Belediye çalışanlarına cinsiyet eşitliği dersleri veriliyor; kimse dert etmiyor bunu.
Başkanları, belediyeye uğramıyor,
Otobüsler yanıyor, metro arıza veriyor.
Yeşil alanlar sökülüyor, arıtma tesisleri çürümeye terk edilmiş, petrol yataklarının -pardon yatırımların- üzerine beton dökülmüş, kimse “Neler oluyor?” diye sormuyor.
En son Cennetmekân Abdülhamid Han adını taşıyan “Hamidiye Su”, HMD olarak değiştirilmiş fakat birkaç cılız ses dışında, kimsenin tepkisini çekmiyor bu durum.
Üstelik 2021 yılında çıkan haberlere göre, kaynak suyu diye kuyu suyunu satmaya başlamışlar…
İstanbulluların önümüzdeki seçimlerle ilgili bir kaygısının olduğunu düşünmüyorum.
Attan indiler, eşeğe bindiler, eşek de, ağır aksak da olsa, ilerliyor diye düşünüyorlar.

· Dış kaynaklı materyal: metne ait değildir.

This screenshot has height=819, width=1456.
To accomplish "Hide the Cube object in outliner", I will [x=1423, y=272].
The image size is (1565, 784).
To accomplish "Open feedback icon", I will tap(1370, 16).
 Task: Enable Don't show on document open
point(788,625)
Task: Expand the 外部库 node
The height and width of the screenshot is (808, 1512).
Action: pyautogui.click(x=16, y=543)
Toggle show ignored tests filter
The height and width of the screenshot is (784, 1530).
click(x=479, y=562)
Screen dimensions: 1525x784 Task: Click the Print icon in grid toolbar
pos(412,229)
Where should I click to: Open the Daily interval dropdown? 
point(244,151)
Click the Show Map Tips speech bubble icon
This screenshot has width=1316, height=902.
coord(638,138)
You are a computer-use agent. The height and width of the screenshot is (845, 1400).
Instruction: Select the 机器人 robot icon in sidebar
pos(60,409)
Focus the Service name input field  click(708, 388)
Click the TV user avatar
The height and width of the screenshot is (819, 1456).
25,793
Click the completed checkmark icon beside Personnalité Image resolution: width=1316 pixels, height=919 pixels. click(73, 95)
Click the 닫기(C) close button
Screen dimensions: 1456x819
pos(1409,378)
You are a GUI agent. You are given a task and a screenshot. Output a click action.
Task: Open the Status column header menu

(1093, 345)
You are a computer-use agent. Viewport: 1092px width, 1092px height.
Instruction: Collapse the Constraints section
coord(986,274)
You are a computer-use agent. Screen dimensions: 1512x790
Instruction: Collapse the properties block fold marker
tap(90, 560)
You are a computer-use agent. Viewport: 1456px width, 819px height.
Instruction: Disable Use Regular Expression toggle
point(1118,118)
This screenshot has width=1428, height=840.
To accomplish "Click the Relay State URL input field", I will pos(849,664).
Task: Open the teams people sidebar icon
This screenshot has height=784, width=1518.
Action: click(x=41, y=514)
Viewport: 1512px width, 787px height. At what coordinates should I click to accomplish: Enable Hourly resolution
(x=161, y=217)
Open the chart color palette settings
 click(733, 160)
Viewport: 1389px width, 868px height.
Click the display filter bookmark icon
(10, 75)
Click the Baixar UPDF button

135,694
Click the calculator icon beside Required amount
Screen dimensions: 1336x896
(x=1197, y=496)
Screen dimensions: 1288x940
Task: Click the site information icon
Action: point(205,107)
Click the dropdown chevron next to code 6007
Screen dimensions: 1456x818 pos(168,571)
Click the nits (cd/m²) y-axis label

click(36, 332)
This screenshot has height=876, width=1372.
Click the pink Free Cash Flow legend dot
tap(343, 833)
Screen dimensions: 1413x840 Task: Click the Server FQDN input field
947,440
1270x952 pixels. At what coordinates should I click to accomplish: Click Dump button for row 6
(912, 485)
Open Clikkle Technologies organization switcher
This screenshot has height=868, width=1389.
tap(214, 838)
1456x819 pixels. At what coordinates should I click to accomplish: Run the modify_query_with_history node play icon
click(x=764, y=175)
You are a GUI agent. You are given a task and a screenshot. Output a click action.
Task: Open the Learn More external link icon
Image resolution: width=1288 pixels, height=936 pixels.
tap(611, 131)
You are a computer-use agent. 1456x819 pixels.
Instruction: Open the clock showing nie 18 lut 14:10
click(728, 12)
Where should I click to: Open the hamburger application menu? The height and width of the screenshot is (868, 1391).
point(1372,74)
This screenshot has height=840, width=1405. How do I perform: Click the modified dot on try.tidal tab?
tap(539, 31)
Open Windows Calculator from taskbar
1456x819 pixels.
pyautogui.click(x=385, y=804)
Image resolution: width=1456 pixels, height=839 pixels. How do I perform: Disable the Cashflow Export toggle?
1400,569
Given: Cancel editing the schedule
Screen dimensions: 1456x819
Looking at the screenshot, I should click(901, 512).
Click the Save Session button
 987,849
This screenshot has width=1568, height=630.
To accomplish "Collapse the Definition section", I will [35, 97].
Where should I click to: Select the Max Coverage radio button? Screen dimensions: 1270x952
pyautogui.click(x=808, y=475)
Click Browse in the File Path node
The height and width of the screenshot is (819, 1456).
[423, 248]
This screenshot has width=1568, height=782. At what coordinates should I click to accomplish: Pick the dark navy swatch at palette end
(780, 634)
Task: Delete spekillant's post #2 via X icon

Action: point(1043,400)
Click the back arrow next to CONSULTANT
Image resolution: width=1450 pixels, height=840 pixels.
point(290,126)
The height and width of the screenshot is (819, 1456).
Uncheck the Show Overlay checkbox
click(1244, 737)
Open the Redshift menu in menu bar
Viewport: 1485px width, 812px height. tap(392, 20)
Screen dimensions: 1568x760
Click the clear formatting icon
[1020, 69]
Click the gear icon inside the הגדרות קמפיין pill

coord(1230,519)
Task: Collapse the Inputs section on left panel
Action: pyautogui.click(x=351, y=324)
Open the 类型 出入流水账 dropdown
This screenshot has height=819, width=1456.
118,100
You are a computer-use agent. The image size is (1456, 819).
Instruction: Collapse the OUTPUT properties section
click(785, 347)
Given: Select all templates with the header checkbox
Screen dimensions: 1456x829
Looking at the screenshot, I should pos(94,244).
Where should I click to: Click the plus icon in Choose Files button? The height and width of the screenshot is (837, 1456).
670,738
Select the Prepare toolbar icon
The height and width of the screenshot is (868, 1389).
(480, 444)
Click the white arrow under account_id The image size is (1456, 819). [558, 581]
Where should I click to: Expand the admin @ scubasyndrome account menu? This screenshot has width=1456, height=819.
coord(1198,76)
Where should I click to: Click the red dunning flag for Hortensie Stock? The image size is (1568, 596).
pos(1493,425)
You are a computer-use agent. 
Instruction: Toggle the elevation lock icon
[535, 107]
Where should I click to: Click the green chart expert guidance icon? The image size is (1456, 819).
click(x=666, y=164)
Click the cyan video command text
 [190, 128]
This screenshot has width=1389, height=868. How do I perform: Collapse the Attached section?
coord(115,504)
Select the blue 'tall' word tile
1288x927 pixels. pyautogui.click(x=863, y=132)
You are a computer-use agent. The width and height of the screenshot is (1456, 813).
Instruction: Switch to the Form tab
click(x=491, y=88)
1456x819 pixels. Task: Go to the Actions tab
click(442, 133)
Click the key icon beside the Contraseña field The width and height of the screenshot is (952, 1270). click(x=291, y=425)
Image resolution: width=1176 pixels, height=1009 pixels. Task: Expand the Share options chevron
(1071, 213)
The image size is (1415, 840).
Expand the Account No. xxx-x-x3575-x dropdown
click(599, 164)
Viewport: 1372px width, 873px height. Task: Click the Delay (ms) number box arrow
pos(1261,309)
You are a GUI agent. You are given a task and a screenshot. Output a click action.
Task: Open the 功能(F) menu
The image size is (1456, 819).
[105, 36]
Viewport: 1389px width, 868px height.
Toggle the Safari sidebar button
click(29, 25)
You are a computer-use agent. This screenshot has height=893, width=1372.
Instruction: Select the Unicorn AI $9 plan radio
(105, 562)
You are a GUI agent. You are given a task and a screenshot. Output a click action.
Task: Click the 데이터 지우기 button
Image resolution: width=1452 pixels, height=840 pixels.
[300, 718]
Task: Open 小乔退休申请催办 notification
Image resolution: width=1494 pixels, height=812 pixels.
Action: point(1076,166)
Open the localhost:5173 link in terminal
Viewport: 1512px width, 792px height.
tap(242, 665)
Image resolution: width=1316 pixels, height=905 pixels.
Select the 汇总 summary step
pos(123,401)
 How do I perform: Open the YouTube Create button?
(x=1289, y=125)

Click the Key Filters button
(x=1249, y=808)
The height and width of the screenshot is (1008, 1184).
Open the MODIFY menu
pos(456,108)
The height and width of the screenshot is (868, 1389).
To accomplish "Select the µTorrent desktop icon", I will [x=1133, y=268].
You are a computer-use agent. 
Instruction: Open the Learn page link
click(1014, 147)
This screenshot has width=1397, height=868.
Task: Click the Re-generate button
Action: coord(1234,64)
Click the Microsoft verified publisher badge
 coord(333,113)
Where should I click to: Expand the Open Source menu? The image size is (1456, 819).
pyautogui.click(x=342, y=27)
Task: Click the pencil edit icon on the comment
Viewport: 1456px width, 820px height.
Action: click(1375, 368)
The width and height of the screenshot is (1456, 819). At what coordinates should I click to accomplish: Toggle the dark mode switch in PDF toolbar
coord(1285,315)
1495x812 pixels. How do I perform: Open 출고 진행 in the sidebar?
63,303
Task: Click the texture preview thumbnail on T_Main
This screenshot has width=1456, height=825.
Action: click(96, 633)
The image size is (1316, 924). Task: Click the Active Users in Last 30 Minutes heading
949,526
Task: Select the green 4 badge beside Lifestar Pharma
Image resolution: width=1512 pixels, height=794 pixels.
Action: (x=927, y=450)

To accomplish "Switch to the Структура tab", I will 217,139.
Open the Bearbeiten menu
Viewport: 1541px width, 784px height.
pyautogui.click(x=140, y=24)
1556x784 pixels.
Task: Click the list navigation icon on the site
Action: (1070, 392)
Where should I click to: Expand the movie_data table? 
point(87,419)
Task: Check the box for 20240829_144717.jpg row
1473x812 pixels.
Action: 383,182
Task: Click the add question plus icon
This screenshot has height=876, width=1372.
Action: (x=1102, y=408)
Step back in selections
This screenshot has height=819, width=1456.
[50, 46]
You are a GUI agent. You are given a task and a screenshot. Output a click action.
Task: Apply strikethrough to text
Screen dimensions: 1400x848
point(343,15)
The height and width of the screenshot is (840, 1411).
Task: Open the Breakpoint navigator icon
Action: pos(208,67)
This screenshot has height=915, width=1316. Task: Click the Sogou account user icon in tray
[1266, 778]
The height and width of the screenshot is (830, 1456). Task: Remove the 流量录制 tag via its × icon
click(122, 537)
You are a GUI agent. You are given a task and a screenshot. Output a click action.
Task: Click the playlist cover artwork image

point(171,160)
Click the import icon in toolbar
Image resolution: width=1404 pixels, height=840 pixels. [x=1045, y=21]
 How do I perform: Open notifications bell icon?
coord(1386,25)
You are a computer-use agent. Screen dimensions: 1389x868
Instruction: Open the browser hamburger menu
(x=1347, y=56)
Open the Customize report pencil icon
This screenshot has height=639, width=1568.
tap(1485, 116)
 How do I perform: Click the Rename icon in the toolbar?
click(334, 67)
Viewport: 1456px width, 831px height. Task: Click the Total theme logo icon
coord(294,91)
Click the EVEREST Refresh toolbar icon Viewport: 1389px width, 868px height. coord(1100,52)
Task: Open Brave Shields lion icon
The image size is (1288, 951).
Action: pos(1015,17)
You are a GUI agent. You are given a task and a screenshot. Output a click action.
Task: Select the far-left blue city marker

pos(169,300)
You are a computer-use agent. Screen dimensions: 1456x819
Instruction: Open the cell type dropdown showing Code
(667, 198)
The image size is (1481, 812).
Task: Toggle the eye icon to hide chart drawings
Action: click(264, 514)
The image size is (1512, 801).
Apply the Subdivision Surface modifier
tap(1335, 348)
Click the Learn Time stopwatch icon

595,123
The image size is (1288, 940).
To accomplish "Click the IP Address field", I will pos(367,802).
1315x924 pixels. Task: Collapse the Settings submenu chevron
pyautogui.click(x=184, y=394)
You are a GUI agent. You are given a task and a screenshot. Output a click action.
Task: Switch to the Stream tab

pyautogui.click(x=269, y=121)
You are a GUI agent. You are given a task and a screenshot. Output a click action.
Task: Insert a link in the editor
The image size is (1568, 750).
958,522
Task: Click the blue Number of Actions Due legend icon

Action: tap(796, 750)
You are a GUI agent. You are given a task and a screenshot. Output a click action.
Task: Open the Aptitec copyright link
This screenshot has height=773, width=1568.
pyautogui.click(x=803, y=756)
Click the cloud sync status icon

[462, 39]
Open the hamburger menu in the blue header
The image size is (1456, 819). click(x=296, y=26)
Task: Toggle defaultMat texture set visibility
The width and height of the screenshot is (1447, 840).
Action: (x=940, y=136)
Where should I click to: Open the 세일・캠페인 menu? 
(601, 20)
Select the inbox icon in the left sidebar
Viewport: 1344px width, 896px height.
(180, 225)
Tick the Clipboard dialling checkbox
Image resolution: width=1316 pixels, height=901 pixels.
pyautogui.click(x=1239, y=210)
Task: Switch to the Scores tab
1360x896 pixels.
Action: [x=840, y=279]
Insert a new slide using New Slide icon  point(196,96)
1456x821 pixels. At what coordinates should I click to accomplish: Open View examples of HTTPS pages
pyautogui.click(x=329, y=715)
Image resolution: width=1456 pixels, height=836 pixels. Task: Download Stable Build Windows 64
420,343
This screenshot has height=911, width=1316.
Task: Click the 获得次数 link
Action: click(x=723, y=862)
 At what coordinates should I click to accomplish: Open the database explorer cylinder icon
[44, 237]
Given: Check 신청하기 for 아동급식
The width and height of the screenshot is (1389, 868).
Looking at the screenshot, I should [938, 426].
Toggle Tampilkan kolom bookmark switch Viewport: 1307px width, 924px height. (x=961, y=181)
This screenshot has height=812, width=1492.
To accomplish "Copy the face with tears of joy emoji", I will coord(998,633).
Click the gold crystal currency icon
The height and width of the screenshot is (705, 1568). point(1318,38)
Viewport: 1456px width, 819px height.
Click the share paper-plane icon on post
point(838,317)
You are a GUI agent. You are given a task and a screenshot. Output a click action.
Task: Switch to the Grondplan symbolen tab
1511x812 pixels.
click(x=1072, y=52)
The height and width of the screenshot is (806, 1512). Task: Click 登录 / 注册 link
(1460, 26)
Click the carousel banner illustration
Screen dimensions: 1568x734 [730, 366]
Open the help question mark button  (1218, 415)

Eşeğin bir duvara toslayacağı, derelerin, göllerin, barajların, Haliç’in ve denizin kirleneceği, sokakların çöpten geçilemeyeceği bir İstanbul’a ne kaldı şunun şurasında…
Temennim o ki;
“Arsenikli su içer, yine CHP’den vazgeçmeyiz” diyen İzmirliler gibi olmaz İstanbullular…
Bizim derdimiz seçimde kimin kazanıp kimin kaybedeceği değil…
Biz, Osmanlı payitahtının ehil olmayan kişilerce yönetilmesine tahammül edemiyoruz.